Artiste et lettré, dessinateur virtuose auquel on doit le dogme de la « primauté du dessin » sur la couleur, fondateur des Offices, Vasari a marqué l’histoire de l’art par la rédaction des Vite, biographies de peintres, sculpteurs et architectes de la fin du XIIIe siècle à Michel-Ange ponctuées de détails sur la pratique artistique, de commentaires d’œuvres et d’anecdotes inspirés des multiples renseignements que l’auteur recueille pendant ses années de formation. Les Vite propose une vision cyclique de l’histoire de l’art : apogée gréco-romaine, décadence médiévale, début de renouveau à compter de Cimabue, vers 1260, suivi de Giotto, puis Donatello ou Botticelli au Quattrocento jusqu’à l’aboutissement cinquecentesque qu’incarnent Vinci, Raffaello et Michelangelo.
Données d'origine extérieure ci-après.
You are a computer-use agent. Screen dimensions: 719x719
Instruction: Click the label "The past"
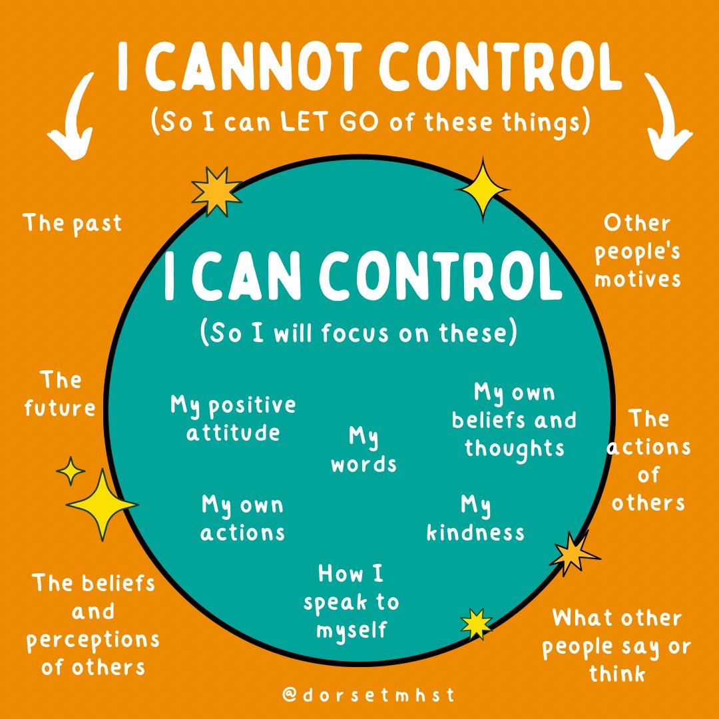73,223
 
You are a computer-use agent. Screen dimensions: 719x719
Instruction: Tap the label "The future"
60,394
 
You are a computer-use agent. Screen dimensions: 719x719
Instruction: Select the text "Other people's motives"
637,250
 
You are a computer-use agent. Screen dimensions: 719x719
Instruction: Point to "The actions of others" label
648,461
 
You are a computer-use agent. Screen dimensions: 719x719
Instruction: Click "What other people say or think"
616,646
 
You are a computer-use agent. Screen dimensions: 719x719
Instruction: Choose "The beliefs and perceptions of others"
93,624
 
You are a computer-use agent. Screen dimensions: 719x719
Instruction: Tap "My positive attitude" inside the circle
233,419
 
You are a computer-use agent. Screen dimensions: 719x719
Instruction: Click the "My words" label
363,451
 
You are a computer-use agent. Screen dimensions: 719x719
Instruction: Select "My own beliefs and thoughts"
514,420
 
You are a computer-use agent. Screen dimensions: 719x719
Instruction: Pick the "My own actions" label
242,519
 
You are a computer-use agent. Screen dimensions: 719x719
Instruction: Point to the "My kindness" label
475,519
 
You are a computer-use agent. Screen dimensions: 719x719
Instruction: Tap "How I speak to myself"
351,601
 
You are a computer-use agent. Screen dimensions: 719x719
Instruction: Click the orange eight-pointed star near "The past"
216,190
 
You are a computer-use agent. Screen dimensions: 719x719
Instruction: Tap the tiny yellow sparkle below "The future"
71,471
La seconde édition des Vite, publiée en 1568 et augmentée d’une trentaine de nouvelles biographies et de portraits gravés, évoque un libro de’disegni constitué des plus beaux dessins des maîtres dont Vasari rapporte la biographie et l’oeuvre tels que le portrait de vieillard de Ghirlandaio, étude préparatoire au tableau du Louvre (portrait de vieillard et un enfant, 1490) dont l’encadrement est de la main de Vasari, ou encore le portrait de Valerio Belli Vincentino de Parmigianino. En 1563, il crée par ailleurs l’Accademia del disegno à Florence, en partie fondée sur sa collection de dessins.
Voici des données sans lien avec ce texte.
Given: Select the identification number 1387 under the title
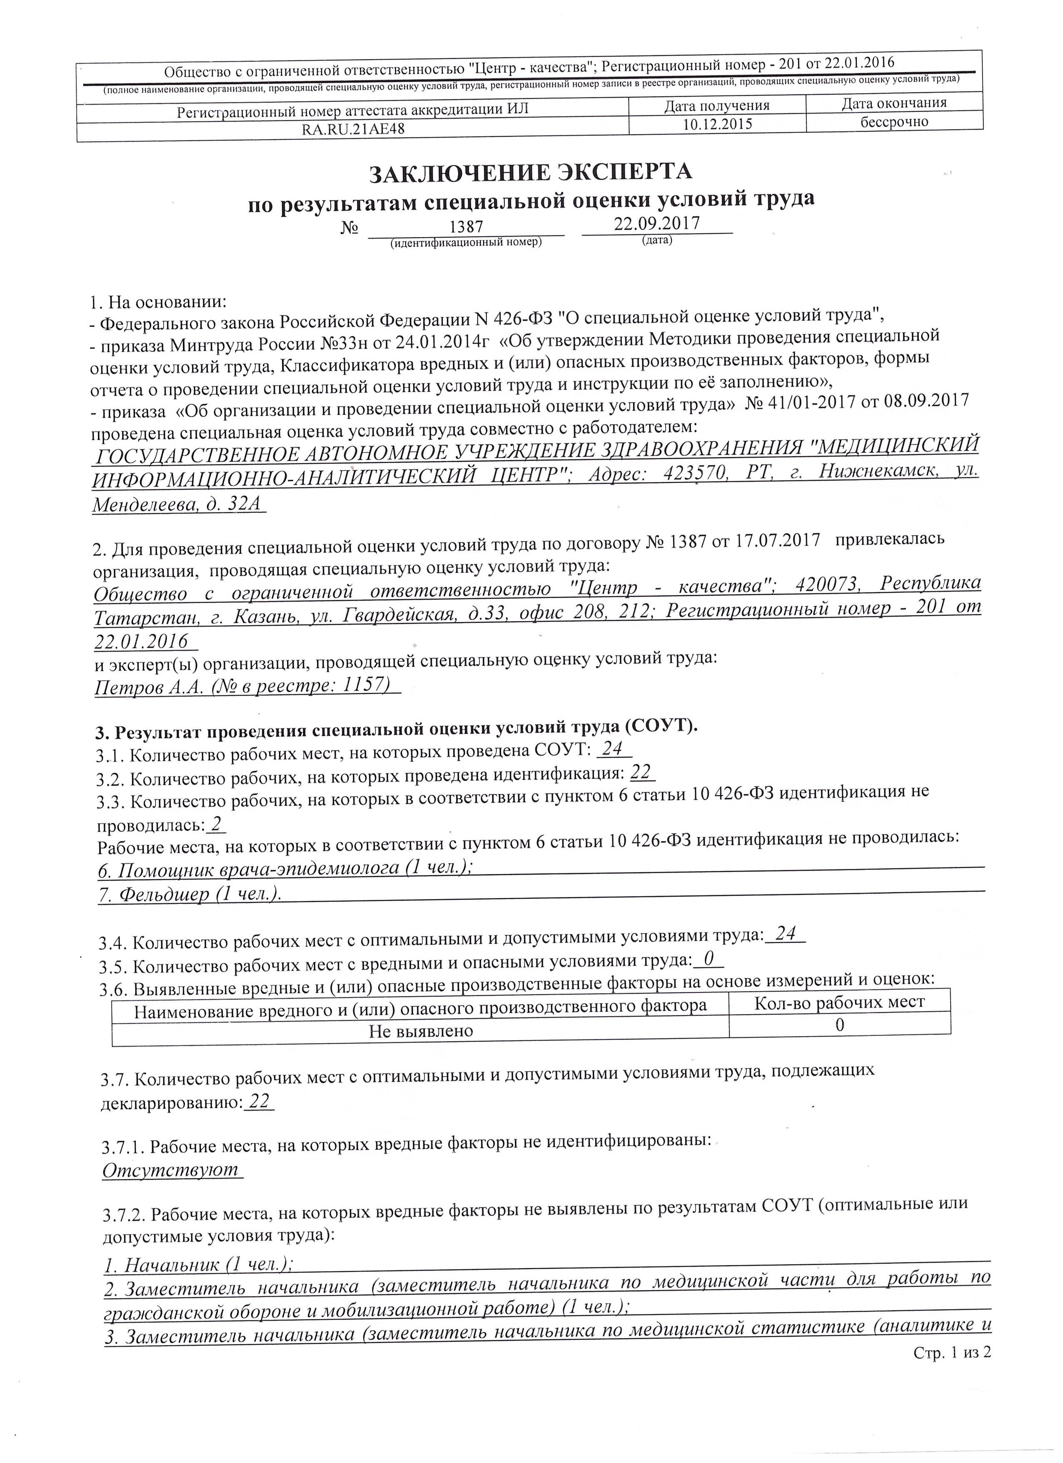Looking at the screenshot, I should [x=466, y=227].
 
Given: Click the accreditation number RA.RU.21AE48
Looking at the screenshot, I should [x=353, y=129].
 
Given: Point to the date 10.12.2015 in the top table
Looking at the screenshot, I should [x=717, y=124].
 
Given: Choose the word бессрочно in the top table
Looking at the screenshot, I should [x=894, y=121].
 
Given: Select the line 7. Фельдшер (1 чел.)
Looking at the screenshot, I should [x=190, y=894].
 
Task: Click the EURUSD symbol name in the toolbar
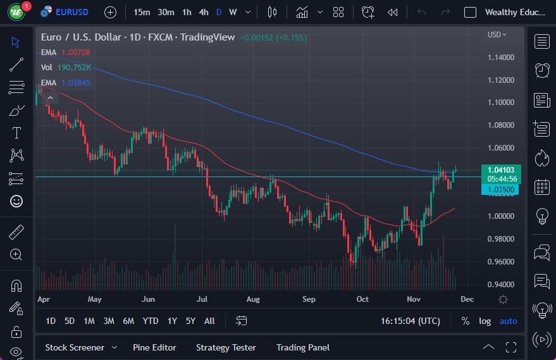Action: (71, 12)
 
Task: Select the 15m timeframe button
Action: (142, 12)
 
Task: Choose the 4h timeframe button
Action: (203, 12)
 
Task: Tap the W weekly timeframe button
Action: (233, 12)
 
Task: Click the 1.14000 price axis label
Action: (500, 58)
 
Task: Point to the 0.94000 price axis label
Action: (500, 285)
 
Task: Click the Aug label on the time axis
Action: (252, 299)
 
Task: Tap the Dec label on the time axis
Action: (467, 299)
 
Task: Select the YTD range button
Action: (151, 321)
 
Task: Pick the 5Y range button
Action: (190, 321)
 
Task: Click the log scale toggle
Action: (485, 321)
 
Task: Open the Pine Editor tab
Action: (154, 347)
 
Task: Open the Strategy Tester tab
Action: (226, 347)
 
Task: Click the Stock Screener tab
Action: (75, 347)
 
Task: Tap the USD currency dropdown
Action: (497, 35)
Primaticcio_Pan assis sur les nuées, Venus assise sur les nuées_étude pour l’un des plafonds du château de Fontainebleau_Vasari, livre-des-dessins_Louvre_12 juin 2022

Le libro de’disegni, dont la forme initiale demeure incertaine, constitue probablement la première collection de dessins établie sur une logique historique. Vasari s’y attache précocement réunissant des œuvres graphiques en un ensemble cohérent, en pendant de ses biographies. A la mort de Vasari, le Libro fut remis au grand-duc de Toscane, Francesco I puis disparaît, manifestement dispersé sinon démembré. Une trentaine de feuilles est identifiée de provenance vasarienne certaine, dont une dizaine présentée dans l’exposition que consacre actuellement le musée du Louvre au Libro, en coopération avec le Nationalmuseum de Stockholm.  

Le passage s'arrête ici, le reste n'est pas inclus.